Selected passage
========================================================================


  10. It's no wonder an increasing number of parents are choosing to home-educate their children these days, is it?
    Sadly, my personal experience of the education system was not a positive one.
    Only two of my son's many teachers were approachable and genuinely tried to work with us to overcome his difficulties.
    Of the remainder...all I can say is that they were rude, unhelpful, critical and even downright obstructive. I am a firm believer that student teachers should have to learn 'people skills' before they are let loose on unsuspecting parents.
    I am sure there are many good teachers like yourself...if only we could have met a few more of them along the way!

  11. das ist total verrückt und erschreckend... hey...wenn du deutsch unterrichtest, dann kann ich meine kommentare ja künftig in deutsch schreiben? finde ich cool... smiles..

  12. Naturlich, du kannst auf Deutsch sprechen, Claudia. Schon lang hab' ich kein Deutsch gesprochen, nur lesen und ein bisschen schreiben.

    I really appreciate your personal anecdotes. it renders my post poignant and relevant to our times. The fact that back in te 40s people were still being considered as failures, in the same way as in the 70 or 80 or whenever you taught or were taught.

    My experience as a teacher in Cuba was very, very unsatisfactory. I went into the profession with drive and energy, especially at a moment when there was a teaching crisis in Cuba. It was the consequence of many graduates (not just from education) leaving their professions in order to work in hotels. I remember days in my school (an adult language school) taken up by ideological workshops (indoctrination by any other names). I left after a year and a half. I don't regret it.

    Many thanks for your comments.

    Greetings from London.

  13. have not heard this song for many years. It is great.

  14. Young children should so not be internalizing others perceptions of them already! I wish we could just teach our kids to be themselves but unfortunately it seems so many humans seek others approval in all they do. Such a shame.

========================================================================

Records shown
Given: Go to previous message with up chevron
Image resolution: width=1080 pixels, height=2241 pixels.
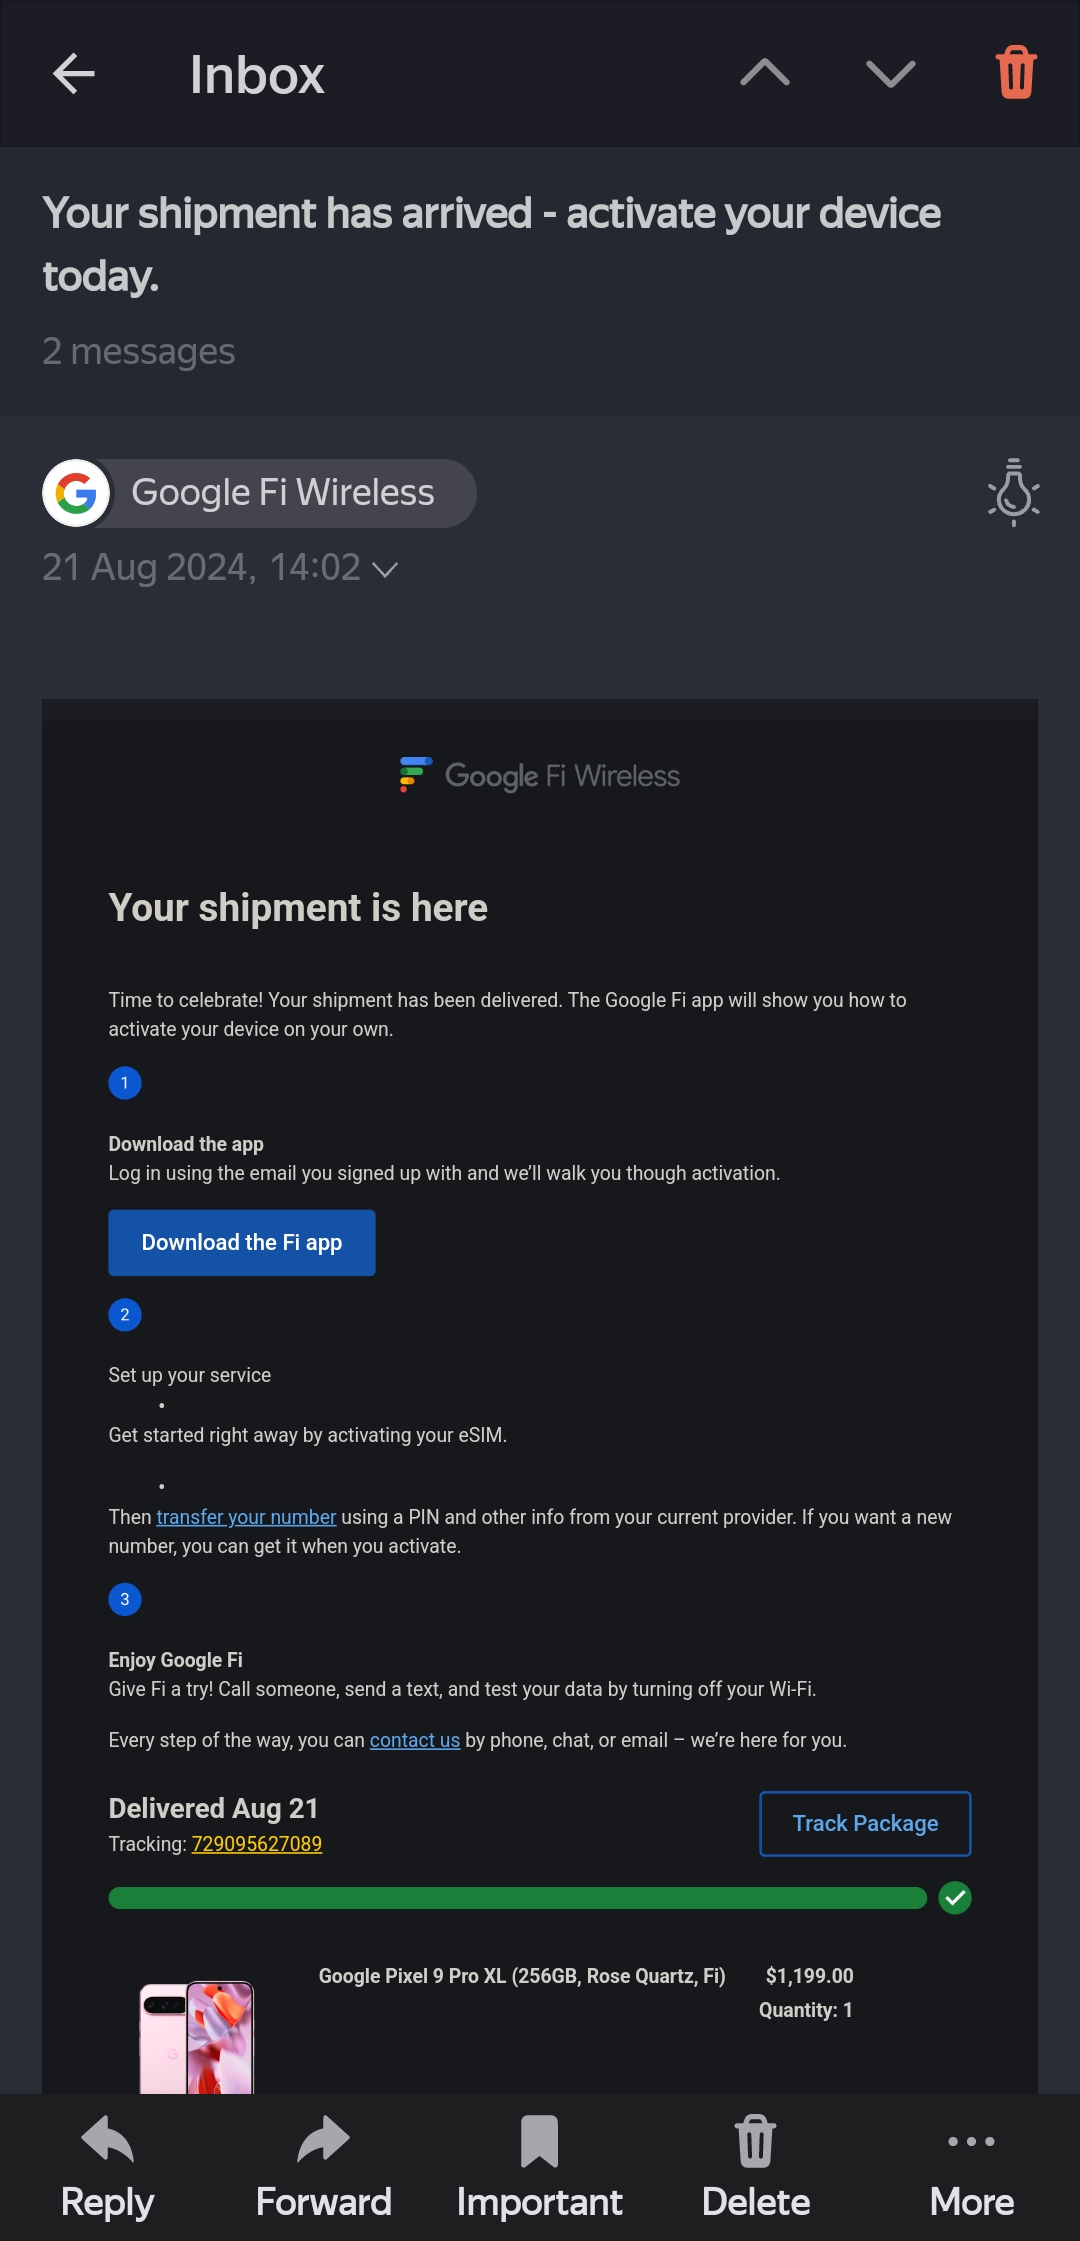Looking at the screenshot, I should click(x=765, y=74).
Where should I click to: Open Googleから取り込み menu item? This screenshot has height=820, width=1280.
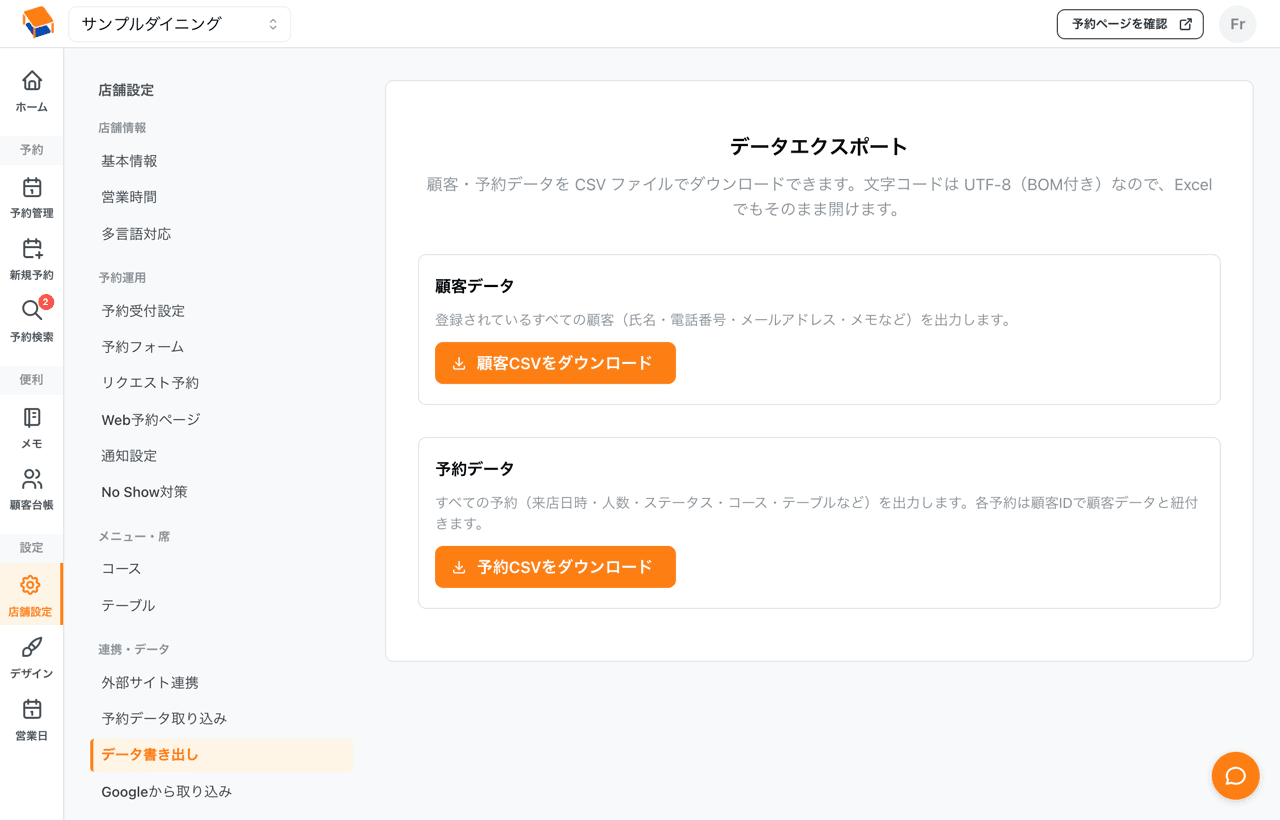pyautogui.click(x=166, y=792)
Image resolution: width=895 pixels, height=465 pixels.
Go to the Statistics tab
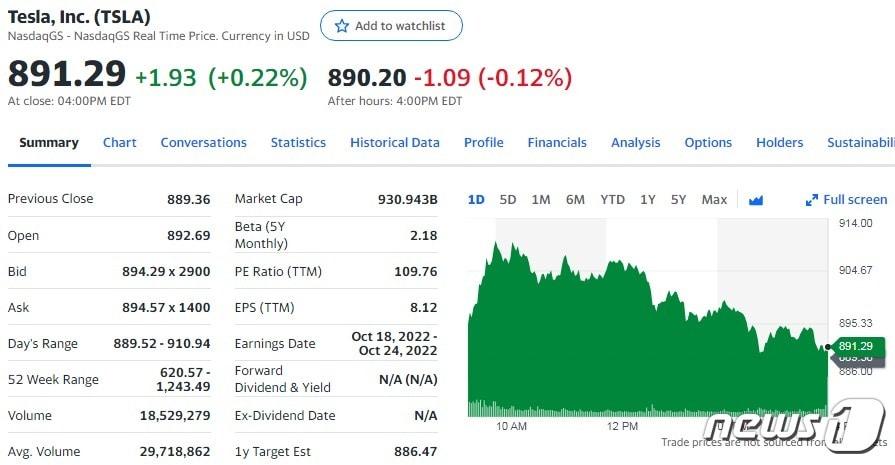click(x=298, y=143)
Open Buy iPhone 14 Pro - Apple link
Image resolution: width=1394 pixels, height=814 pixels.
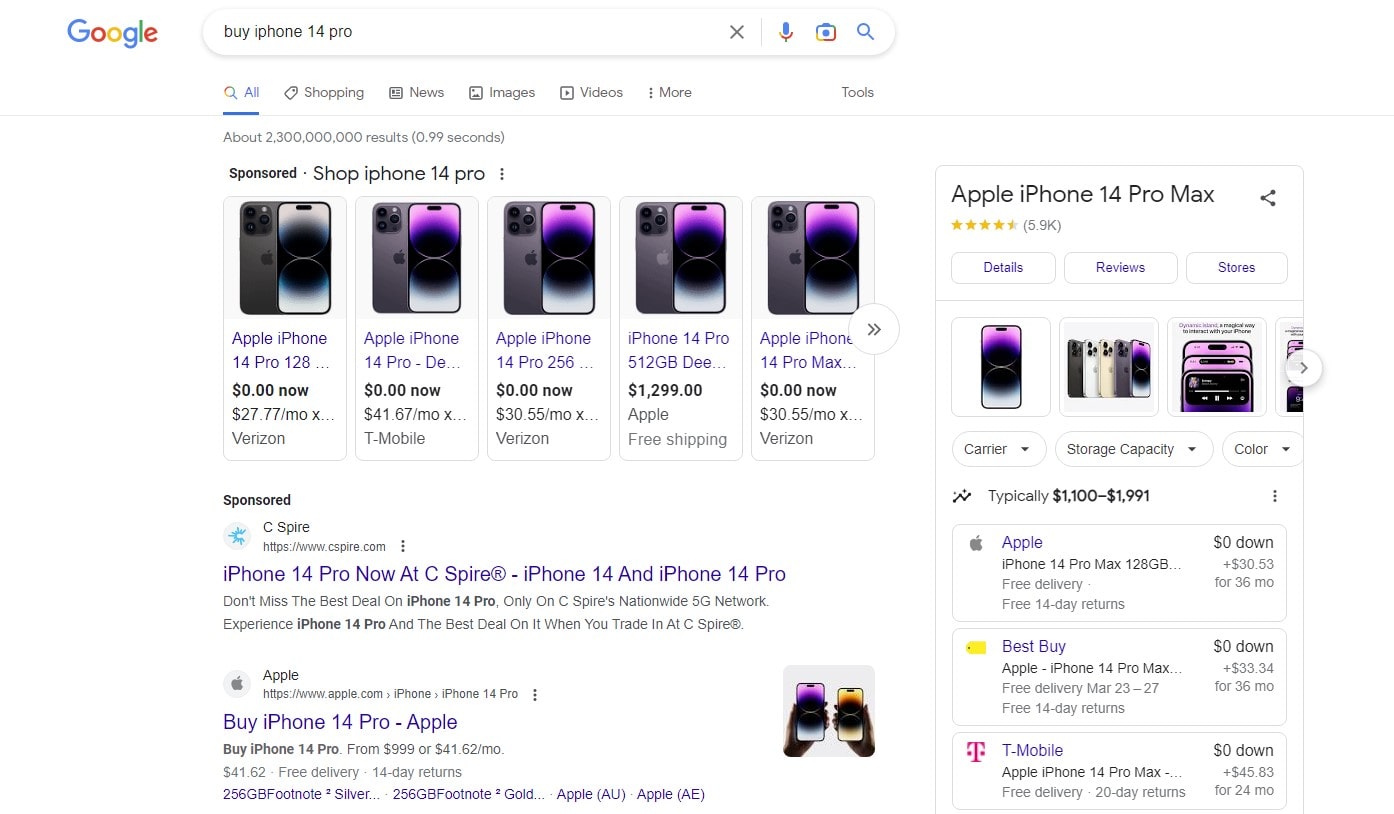click(340, 722)

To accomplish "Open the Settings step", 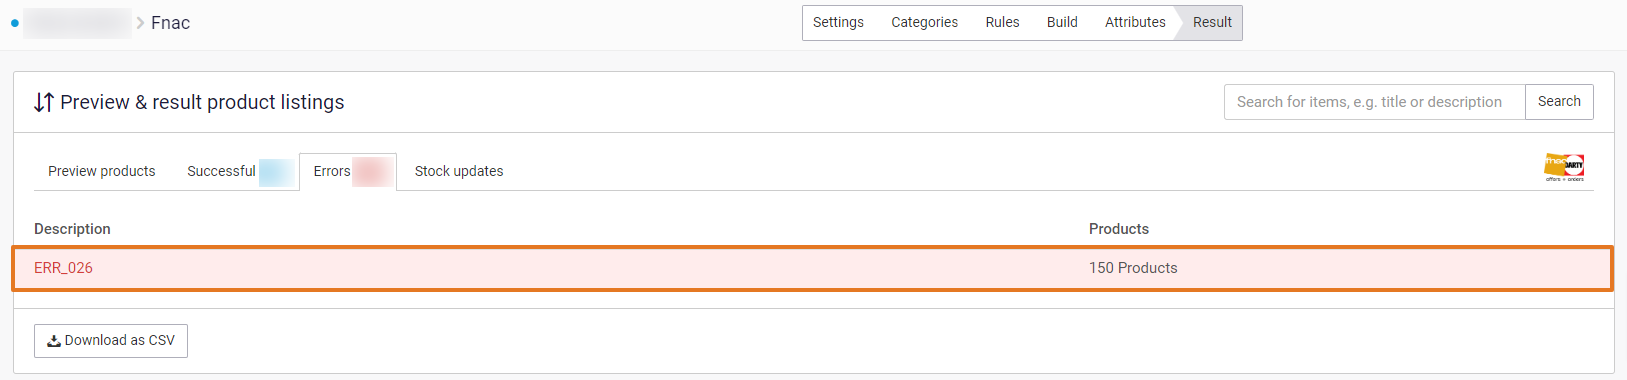I will [838, 22].
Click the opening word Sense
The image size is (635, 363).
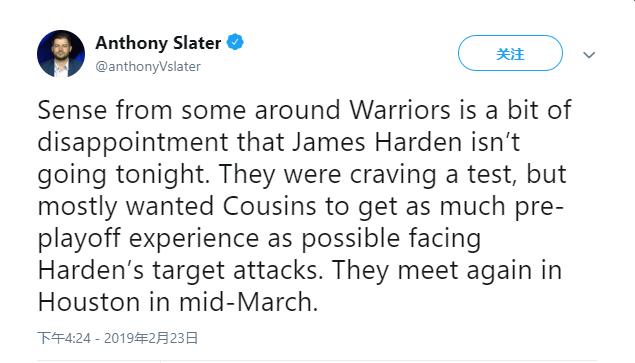72,110
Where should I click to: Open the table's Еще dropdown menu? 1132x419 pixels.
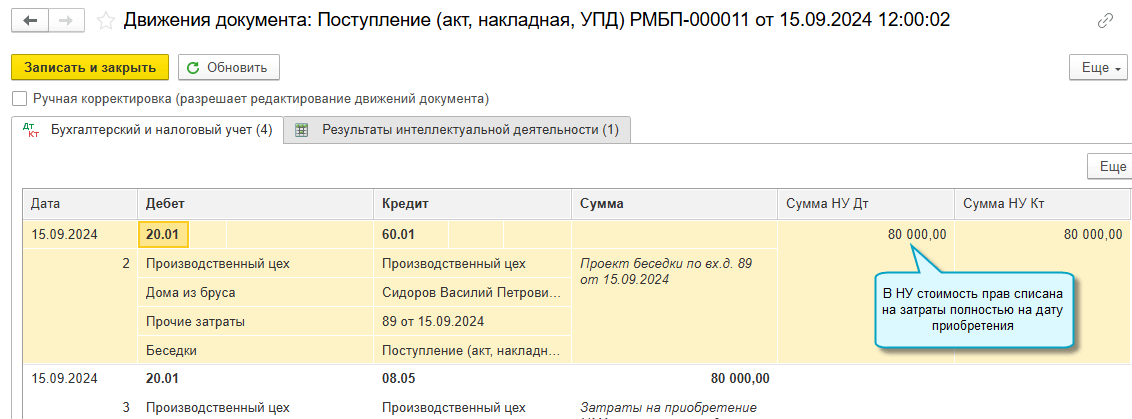point(1112,167)
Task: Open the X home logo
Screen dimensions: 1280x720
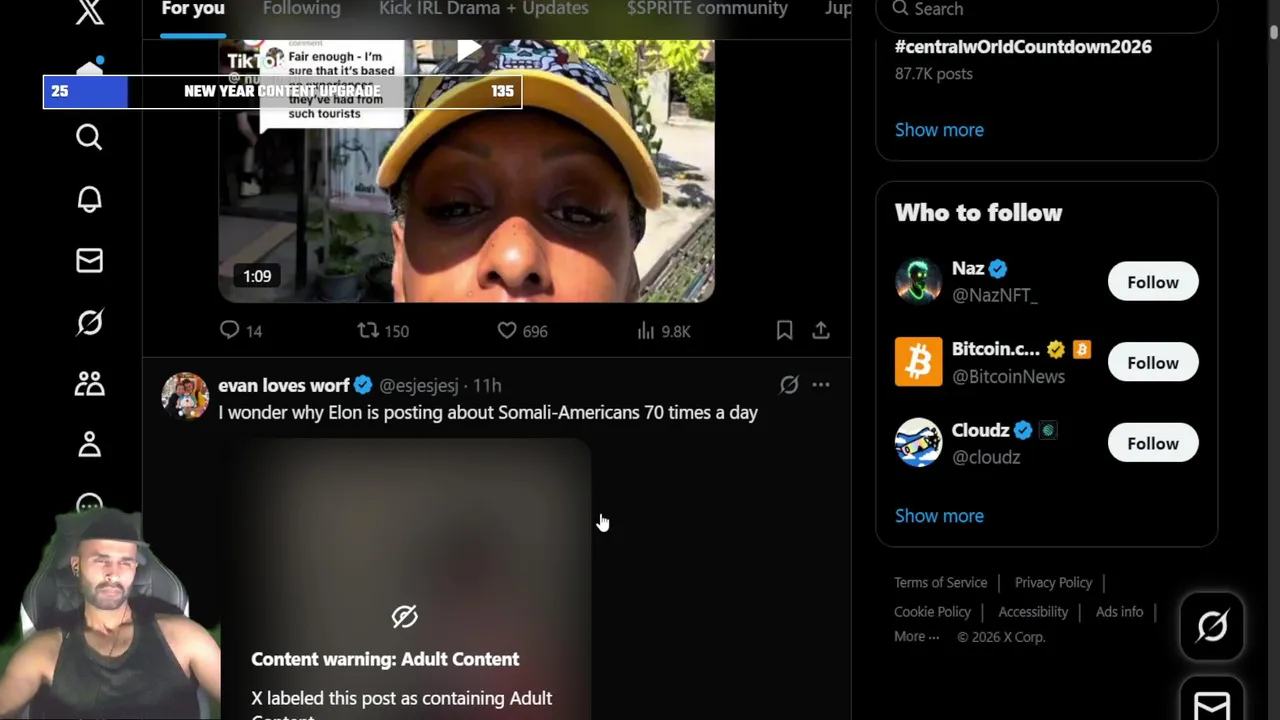Action: point(89,12)
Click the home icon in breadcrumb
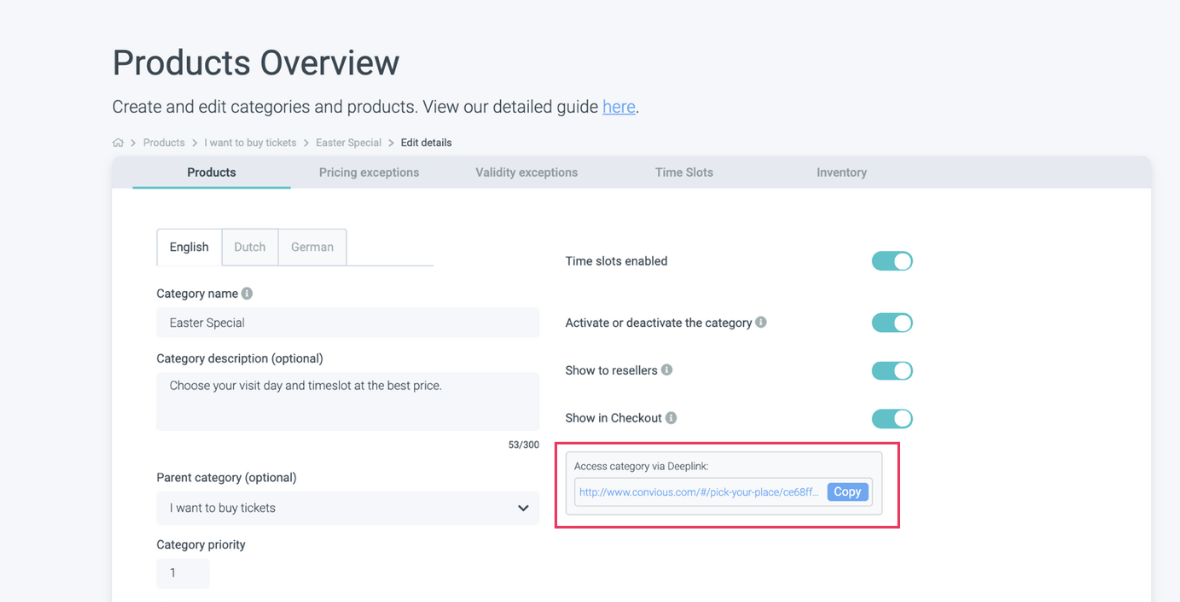This screenshot has width=1180, height=602. (118, 143)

========================================================================

Task list
1. In the comment thread, how long did the writer of comment 12 stay in teaching in Cuba before leaving?
2. Retype the part of the comment thread starting at "11. das ist" and ending at "ich cool... smiles..".
These lines come from a source unrelated to the comment thread.

Solutions per task
1. A year and a half.

2.
11. das ist total verrückt und erschreckend... hey...wenn du deutsch unterrichtest, dann kann ich meine kommentare ja künftig in deutsch schreiben? finde ich cool... smiles..